Responding to global pressures to converge accounting rules and increase transparency and regulatory cooperation, critics of the present system in the U.S. squarely pin the blame for the current market turmoil on antiquated regulatory models whose gaps have left risky financial instruments such as credit default swaps unregulated and whose rules have prevented regulators from viewing the entire financial picture of a company. And while the U.S. financial services industry is preparing to undergo an unprecedented review, with regulatory reform likely to take center stage immediately, the insurance industry stands at a particularly unique juncture as the notion of state-based regulation gets positioned for a rewrite.
There has been considerable debate on federal oversight of the insurance industry for more than a decade. But given the recent federal bailout package, the equity stakes the Treasury has taken in companies and the rising global recession, perhaps at no time since state-based insurance regulation came to the fore in the late 1800s have the arguments for a federal oversight role been more pointed. What's more, the framework for such a plan is already in place.
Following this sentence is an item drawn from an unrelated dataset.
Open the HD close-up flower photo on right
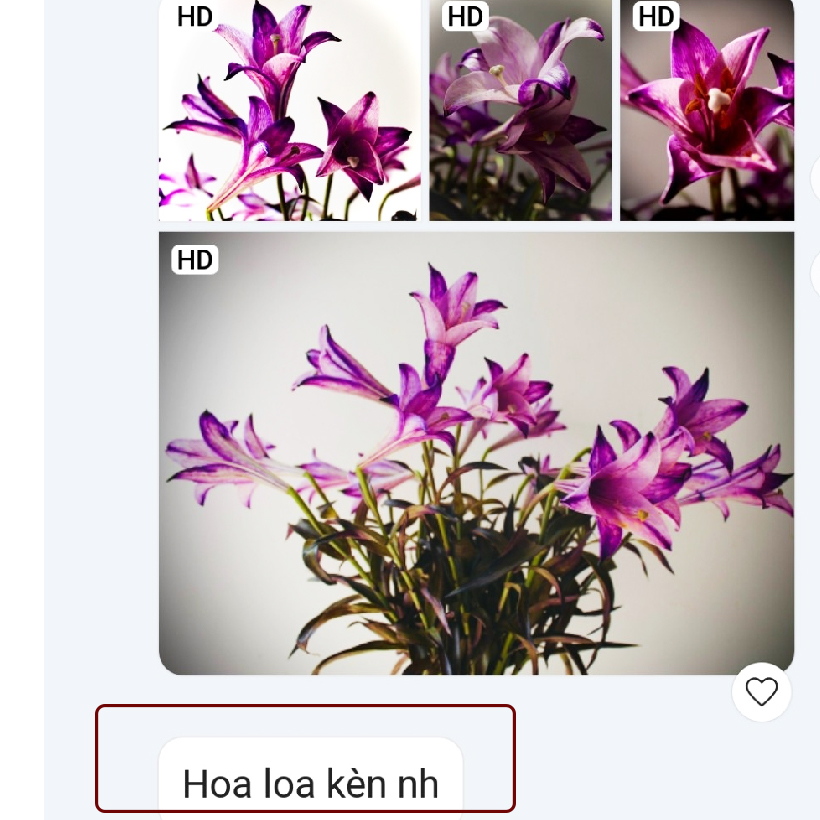The width and height of the screenshot is (820, 820). (x=707, y=108)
In the spring U.S. Treasury Secretary Henry Paulson unveiled a blueprint that called for a prudential "systemic risk" financial regulator, the merging of agencies such as the Office of the Comptroller of the Currency and the Office of Thrift Supervision, and an optional federal charter for insurers. The OFC would allow insurers, reinsurers, agents and brokers to opt to be regulated under a federal regulator or to remain under the existing state-based system of supervision. Paulson's OFC plan closely mirrored the National Insurance Act, whose lead sponsor was Republican Sen. John Sununu of New Hampshire, who recently lost his reelection bid.
Expected to champion future discussions for the new regulatory regime is Democrat Senate Banking Committee Chairman Chris Dodd of Connecticut, who is on record as saying that neither he nor the committee have reached a decision on whether the responsibility for supervision should lie with a single regulator or with multiple agencies. That leaves a lot up for question.
Of particular concern for insurers is the possibility of overregulation, or adding layers of federal regulation atop existing state mandates. Some have expressed concern that the "optional" in OFC will no longer be an option; rather, federal oversight would be a mandate that adds to the regulatory burden.
Those who fear the strike of a weighty regulatory gavel on insurers should take solace in knowing that there are just as many calls for sound improvements in oversight. President-elect Barack Obama, for one, has indicated that the answer to the current financial crisis is not heavy-handed regulation, rather a restoration of a sense of balance that keeps the American entrepreneurial spirit alive.
Beyond the U.S., up for question also is whether a global systemic risk mechanism would be in order. The first step might have been seen at the recent Group of 20 summit in Washington, where economic leaders agreed to take immediate action to establish supervisory colleges that would include all major cross-border financial institutions.
One thing is certain: The question of new regulatory mandates for the insurance industry is not one of "if" -- as events unfold under a new Congress and presidential administration in 2009, the industry cannot be at the table too early or too often.